La canottiera di Umberto Bossi
È morto il fondatore della Lega: il partito della pancia degli italiani.
Umberto Bossi… lo so che si fa così quando muore qualcuno: il panegirico, insomma se ne dice bene sempre e comunque.
Lo so, ma come non l’ho fatto per Silvio Berlusconi, non lo farò per Umberto Bossi che ha incarnato l’altra faccia della decadenza politica. Quel becerume che è riuscito nell’impossibile: farci rimpiangere la Prima Repubblica.
L’eredità di Umberto Bossi: oltre il folklore della Lega Nord
Umberto Bossi era l’incarnazione del qualunquismo, tendenzialmente razzista, degli italiani nati e cresciuti sopra il Po. Ha accarezzato, prima di altri, la pancia del popolino sdoganando pensieri che prima ci si vergognava a pronunciare anche al bar.
Poi certo c’era il folklore, le stronzate fatte di ampolle di malsana acqua del Re dei fiumi d’Italia. Bandiere bruciate e corbellerie di ogni tipo.
Da Bossi a Matteo Salvini: l’evoluzione del Carroccio
La Lega di Bossi e quindi del suo successore, Matteo Salvini, è stata la stampella del peggio del peggio e il peggio del peggio ha aiutato a realizzare.
Fa ridere che oggi la battaglia del Carroccio sia il Ponte sullo Stretto, ma è solo perché i nemici non sono più i “terroni d’Italia”, ma i “terroni del mondo”.
Umberto Bossi era questa cosa qui, in un mondo ideale sarebbe stato lasciato ai margini della storia patria. Invece Silvio Berlusconi ne aveva bisogno per stare in piedi, di lui e dei post fascisti.
L’Italia della destra oggi: Meloni, Salvini e la legge Bossi-Fini
Umberto muore lasciando un’Italia peggiore di quella che aveva trovato: al governo c’è la missina Giorgia Meloni, i suoi vice sono il maggiordomo di Arcore e Matteo Papete Salvini, quest’ultimo leghista della prima ora. Erede naturale del fondatore. Né più alto, né più basso di lui… così per dare di entrambi la mediocre levatura.
Umanamente? Uno ha firmato con orgoglio quella mostruosità che è Bossi-Fini… l’altro ha tenuto donne e bambini fuori dai porti italiani. In acqua. Altro non credo occorra aggiungere.
E ora, se volete, andate a leggervi gli altrui smemorati panegirici.



Salvini è se possibile ancora peggio, Bossi non disconosceva la resistenza.

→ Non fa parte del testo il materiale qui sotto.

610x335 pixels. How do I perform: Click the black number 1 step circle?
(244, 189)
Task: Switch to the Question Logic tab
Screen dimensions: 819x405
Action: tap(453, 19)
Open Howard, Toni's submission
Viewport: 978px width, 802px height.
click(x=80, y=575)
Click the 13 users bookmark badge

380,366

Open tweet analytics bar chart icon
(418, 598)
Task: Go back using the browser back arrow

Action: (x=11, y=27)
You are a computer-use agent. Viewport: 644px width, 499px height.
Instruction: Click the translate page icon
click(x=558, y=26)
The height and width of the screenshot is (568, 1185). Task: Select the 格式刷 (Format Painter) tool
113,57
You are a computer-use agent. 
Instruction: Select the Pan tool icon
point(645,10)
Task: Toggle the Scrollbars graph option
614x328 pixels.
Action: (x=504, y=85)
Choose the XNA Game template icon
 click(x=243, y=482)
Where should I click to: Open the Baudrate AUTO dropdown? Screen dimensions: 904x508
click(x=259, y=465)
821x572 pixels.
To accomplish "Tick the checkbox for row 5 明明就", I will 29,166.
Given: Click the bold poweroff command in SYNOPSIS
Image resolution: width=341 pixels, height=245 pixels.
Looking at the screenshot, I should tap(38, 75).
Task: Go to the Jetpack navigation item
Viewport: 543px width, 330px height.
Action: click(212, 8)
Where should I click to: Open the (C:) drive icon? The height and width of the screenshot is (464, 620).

La colpa di Bossi è stata quella di voler dividere l’Italia e di aver fatto un partito di razzisti e grezzi bottegai.
SI,SI,avete ragione,Bossi e Salvini(queso qui ben più nocivo),sono stati abili interlocutori con una parte del popolo italiano con affermazioni orribili ma dirette alla pancia e quindi condivise.I pochi sostenitori rimasti sono di una ignoranza abissale.Diversamente non me lo spiegherei.